In the second half of the nineteenth century, the port is expanded ever further, especially with a view to profiting from the emerging industry in the German Ruhr area. Under the direction of hydraulic engineer Pieter Caland (1826-1902), the dunes near Hoek van Holland are cut and a new connection to the port is dug. This Nieuwe Waterweg [New Waterway] vastly improves access to Rotterdam from the sea. In the actual port, new port basins are constructed. Machinery such as steam cranes enables more efficient loading and unloading. Inland vessels, trucks, and freight trains transport products at greater speeds.
Post-war reconstruction and expansion
During World War II, bombing severely damages nearly half of the port. Restoration of the Port of Rotterdam is given top priority in the post-war reconstruction of the Netherlands. Subsequently, the port grows at a rapid pace, in part as a result of the reviving trade with Germany. In the 1950s, expansion is already in order: the Eemhaven and Botlek areas date from those days. In 1962, the Port of Rotterdam becomes the largest port in the world. The Europoort area is completed in 1964, and in 1966, the first cargo container is unloaded in Rotterdam. In these huge, steel containers, break bulk cargo can be transported simply and safely, which enables large-scale loading and unloading. The port continues to grow: the Maasvlakte I and Maasvlakte II extensions are completed in 1973 and 2013.

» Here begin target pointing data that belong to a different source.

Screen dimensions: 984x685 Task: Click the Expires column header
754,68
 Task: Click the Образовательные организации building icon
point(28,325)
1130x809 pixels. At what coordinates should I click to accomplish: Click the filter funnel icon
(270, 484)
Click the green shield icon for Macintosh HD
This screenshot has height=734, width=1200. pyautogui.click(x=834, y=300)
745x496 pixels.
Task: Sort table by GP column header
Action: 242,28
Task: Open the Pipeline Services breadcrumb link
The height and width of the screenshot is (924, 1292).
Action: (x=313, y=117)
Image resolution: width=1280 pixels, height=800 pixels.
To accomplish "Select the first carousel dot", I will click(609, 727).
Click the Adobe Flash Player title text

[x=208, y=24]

As a result of globalisation, worldwide freight transport is increasing. This means that competition is also growing: in 2004, Rotterdam loses its status as the world’s largest port. The Dutch government sets great store by maintaining Rotterdam’s competitive position, because the port is a key hub in the foreign trade network. In 2007, the Betuwe Route is opened, a railway line solely intended for freight transport between Rotterdam and Germany.
However, this unrestrained growth also raises a wide range of questions and protests. People are concerned about the port’s role in diverting drugs, about safety risks, and about the impact that the expanded port area has on the natural environment. In addition to the economic impact of the growing port, another issue is how the port can be future-proofed.